Text excerpt:
- - - -

(RxWiki News) The toxic side effects of some cancer medications are well-known. They can cause everything from nausea and hair loss to joint pain and fatigue. One very serious side effect is being under-reported and jeopardizing patients.
A drug that's used to treat kidney and certain pancreatic and gastrointestinal cancers - Sutent (sunitinib) can cause heart damage.
Yet, according to two Stanford University researchers, this side effect has been under-reported and puts cancer patients at increased risk of heart failure.
"Ask your doctor about cardiac screening before cancer drug therapies."
Ronald Witteles, M.D., assistant professor of cardiovascular medicine at Stanford, is calling for urgent reforms to standardize the potential toxicity of cancer drugs during clinical trials.
This is needed to prevent even some leading medical journals from unwittingly publishing misleading results.
"It's a major issue when adverse events aren't being counted in clinical trials, and this has led to a profound under-appreciation of the risk for heart failure and other adverse cardiac events," said Dr. Witteles, the first author of a commentary that appeared online March 26, 2012 in the Journal of Clinical Oncology.
Dr. Witteles and co-author Melinda Telli, M.D., assistant professor of oncology and a member of the Stanford Cancer Institute, were alerted to the problem when they began seeing what they call "a surprising numbers of patients with heart failure who were being treated with the cancer treatment sunitinib."

- - - -

Assignment 1: Reproduce the passage of the sunitinib article between "Yet, according to" and "of heart failure.", inclusive.
Assignment 2: Continue the article on sunitinib and heart failure from the point where it stops.

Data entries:
- - - -

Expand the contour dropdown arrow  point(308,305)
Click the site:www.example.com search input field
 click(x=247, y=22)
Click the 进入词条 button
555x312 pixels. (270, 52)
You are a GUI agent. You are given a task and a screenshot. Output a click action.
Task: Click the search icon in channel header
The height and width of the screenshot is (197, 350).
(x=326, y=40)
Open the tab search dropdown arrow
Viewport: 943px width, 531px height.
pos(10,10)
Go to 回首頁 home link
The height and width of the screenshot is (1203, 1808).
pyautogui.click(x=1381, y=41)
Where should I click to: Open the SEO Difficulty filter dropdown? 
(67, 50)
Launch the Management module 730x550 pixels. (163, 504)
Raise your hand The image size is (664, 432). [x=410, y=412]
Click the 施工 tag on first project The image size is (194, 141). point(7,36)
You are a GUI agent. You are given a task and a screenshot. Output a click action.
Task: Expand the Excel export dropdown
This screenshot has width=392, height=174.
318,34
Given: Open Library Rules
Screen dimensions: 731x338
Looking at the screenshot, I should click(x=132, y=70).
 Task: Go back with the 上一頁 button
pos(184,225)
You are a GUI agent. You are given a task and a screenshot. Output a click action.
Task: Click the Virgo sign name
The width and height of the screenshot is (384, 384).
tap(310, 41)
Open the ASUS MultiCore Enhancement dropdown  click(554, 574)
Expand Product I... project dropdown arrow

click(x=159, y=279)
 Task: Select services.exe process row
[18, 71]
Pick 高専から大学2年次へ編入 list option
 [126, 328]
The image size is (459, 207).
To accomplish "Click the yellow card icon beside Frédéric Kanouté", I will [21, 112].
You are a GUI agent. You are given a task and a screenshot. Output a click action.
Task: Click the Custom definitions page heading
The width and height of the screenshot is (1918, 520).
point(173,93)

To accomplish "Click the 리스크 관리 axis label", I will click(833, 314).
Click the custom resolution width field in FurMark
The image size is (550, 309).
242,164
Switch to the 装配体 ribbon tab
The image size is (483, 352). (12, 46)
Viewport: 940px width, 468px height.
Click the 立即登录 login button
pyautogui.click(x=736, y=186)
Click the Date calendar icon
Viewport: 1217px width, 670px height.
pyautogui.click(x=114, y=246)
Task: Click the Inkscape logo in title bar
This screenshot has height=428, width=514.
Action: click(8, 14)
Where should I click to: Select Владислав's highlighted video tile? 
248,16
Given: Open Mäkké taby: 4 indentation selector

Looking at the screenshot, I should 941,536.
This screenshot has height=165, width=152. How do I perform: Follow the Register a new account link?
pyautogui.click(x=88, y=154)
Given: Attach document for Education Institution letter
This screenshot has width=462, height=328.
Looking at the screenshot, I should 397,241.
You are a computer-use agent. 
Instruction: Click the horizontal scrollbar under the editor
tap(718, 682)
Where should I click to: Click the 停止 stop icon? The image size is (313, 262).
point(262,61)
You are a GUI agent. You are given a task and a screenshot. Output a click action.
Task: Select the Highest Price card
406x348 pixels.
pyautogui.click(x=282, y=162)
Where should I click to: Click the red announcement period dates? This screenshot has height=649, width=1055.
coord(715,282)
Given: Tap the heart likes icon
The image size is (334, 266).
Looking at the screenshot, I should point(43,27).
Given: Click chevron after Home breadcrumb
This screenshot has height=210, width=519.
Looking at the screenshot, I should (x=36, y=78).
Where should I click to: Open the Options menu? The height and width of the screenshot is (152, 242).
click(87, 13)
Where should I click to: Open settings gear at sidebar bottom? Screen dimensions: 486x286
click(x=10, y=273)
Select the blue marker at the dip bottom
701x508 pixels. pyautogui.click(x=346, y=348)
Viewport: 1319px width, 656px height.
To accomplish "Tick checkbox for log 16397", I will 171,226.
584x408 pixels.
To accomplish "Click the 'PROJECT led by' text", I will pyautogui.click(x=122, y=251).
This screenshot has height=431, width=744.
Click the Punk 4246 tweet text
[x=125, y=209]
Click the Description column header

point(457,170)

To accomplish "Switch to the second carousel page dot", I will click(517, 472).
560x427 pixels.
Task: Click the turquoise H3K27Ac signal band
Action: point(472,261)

- - - -

Reply 1:
Yet, according to two Stanford University researchers, this side effect has been under-reported and puts cancer patients at increased risk of heart failure.

Reply 2:
They were particularly concerned because there was a disconnect between the U.S. Food & Drug Administration (FDA) labeling and what was reported in the journals.
"It didn't make any sense," said Dr. Witteles, a cardiologist at Stanford Hospital & Clinics. "The labeling warned of a high incidence of heart failure during the clinical trials that was not even mentioned in the journal articles."
While the commentary looked at Sutent, Dr. Witteles told dailyRx in a lengthy email, "The universally accepted adverse event reporting system (called CTCAE) for oncology clinical trials is fatally flawed when it comes to reporting cardiac toxicity, particularly for drops in cardiac function (also known as heart failure).
"By no means are we trying to say that this isn't a useful drug," Dr. Witteles said. "This has been a truly revolutionary treatment for many different types of cancer."
The problem, he says, is that practitioners usually read journal articles and not FDA labels, so patients aren't aware of the cardiac side effects.
When asked why this is happening, Dr. Witteles told dailyRx there are problems with how adverse effects are defined, coded by trial investigators and linked to the drug under investigation - the so-called "“treatment related adverse event” (TRAE)."
So what can patients do to protect themselves? Dr. Witteles said, "My main recommendation to patients is that they be aware of the real issue of cardiac toxicity with sunitinib, and that they insist on cardiac screening while they are on this therapy."